Cette petite tortue au début, c'est toi tout craché
Je reste là et je ne sais pas quoi dire.
J'ai fini le livre tout à l'heure et je reste là, je ne sais pas quoi dire.
Si j'aime autant Steinbeck c'est peut être parce que son écriture est très humble et très simple, elle arrive directement dans ton coeur et tu ne peux rien faire parce qu'il n'y a aucune barrière, ni historique, ni sociale, rien, il n'y a rien entre la famille Joad, entre Tom, Ma et toi.
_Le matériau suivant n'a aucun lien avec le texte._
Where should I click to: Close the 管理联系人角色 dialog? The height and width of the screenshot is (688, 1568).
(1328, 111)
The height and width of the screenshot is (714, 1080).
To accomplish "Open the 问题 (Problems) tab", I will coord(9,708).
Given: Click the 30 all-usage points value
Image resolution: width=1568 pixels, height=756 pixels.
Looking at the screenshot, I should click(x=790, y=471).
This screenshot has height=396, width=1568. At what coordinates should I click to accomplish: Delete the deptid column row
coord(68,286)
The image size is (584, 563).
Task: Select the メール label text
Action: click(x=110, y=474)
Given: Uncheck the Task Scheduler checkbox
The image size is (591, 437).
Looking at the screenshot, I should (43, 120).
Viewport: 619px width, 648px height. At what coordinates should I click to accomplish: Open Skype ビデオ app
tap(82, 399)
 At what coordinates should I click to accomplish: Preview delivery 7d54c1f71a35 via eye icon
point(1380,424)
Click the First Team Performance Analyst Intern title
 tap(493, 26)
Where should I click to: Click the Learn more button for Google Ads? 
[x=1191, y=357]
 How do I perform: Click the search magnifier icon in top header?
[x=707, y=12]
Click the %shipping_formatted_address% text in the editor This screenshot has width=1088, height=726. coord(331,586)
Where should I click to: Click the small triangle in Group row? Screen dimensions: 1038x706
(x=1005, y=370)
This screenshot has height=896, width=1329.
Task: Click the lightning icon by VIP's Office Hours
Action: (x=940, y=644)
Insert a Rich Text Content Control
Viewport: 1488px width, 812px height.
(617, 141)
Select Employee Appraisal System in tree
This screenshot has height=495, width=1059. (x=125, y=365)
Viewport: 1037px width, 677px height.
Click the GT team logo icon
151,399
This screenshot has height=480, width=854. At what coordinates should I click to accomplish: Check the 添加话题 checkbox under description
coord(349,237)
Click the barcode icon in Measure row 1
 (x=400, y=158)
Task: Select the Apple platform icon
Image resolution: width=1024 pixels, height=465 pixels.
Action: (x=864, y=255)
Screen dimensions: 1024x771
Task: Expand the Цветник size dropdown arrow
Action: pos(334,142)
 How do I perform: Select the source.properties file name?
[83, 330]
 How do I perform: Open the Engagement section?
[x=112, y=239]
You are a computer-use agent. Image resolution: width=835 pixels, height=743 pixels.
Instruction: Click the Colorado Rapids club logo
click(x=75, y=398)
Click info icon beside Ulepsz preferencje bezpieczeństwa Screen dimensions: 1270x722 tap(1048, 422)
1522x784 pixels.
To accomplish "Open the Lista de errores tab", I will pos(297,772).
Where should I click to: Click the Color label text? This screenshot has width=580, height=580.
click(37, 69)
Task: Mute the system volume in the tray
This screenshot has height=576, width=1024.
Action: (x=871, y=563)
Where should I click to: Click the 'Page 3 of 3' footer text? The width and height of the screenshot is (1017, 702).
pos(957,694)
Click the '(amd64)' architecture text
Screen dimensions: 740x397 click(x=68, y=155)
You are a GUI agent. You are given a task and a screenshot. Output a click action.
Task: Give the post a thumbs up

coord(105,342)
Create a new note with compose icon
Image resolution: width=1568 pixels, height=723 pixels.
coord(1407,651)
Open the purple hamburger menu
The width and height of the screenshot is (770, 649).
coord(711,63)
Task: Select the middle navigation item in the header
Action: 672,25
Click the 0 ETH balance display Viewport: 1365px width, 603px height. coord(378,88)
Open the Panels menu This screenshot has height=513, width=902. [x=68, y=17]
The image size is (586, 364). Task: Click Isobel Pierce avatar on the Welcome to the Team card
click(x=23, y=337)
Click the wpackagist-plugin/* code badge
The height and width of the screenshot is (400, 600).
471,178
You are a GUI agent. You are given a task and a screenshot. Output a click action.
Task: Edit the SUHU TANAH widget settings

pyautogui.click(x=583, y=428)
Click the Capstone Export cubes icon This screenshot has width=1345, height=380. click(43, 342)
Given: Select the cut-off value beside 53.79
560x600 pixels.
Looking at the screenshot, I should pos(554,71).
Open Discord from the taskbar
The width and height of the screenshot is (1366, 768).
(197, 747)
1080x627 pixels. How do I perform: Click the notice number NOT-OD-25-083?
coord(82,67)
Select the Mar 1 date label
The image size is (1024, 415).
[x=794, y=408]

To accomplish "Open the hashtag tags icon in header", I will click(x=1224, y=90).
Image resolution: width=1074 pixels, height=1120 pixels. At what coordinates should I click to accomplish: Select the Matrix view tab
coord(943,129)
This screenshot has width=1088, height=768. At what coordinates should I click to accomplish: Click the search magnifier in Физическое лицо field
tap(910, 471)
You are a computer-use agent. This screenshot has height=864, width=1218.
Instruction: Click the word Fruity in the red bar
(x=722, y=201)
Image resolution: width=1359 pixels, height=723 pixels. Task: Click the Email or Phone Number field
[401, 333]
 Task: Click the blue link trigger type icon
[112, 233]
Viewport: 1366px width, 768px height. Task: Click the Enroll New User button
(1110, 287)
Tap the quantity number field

Et tu es chassé de tes terres, tu es chassé de ta vie, tu as faim et tu ne veux pas voler pour manger, tu veux travailler, il n'y a pas de travail, tu fais des kilomètres, les gamins se battent, l'oncle pleure, les grands-parents s'en vont, ton camion n'a plus d'essence, tu parles avec les gens autour de toi, tu écoutes le prêtre qui n'est plus prêtre, tu arrives en Californie, belle, magnifique, prometteuse Californie, chargée de fruits et de coton qui ne demandent qu'à être cueillis, chargée de couleurs, de levers, de couchers de soleil, tu vois le camp prendre feu sous la peur, tu vois les injustices contre lesquelles personne ne peut rien, tu entends le grondement qui enfle, la colère qui grogne, tu restes près de ta famille qui t'embête, que tu aimes, qui te pèse, à laquelle tu tiens et voilà et voilà ta vie tes combats quotidiens, incessants, tes combats pour survivre, pour vivre aussi, pour avoir le droit de t'amuser, de rire, de danser, tes combats pour être digne, parce qu'il te reste la certitude que tu n'es pas un animal, que tu es un homme et que tu le seras jusqu'au bout. Regarde, tu es cette toute petite tortue du début qui peine sur sa route mais qui s'obstine, qu'on ballote dans une couverture mais qui se bat pour aller au bout de sa petite route, pleine de cailloux gonflés d'aubes nouvelles.
Je suis là et je ne sais pas quoi dire, à chaque fois je ne sais pas quoi dire, il n'y a pas un mot de trop dans ce livre, il n'y a rien à ajouter, tout est dit, tout a été dit - il n'y a plus rien à lire.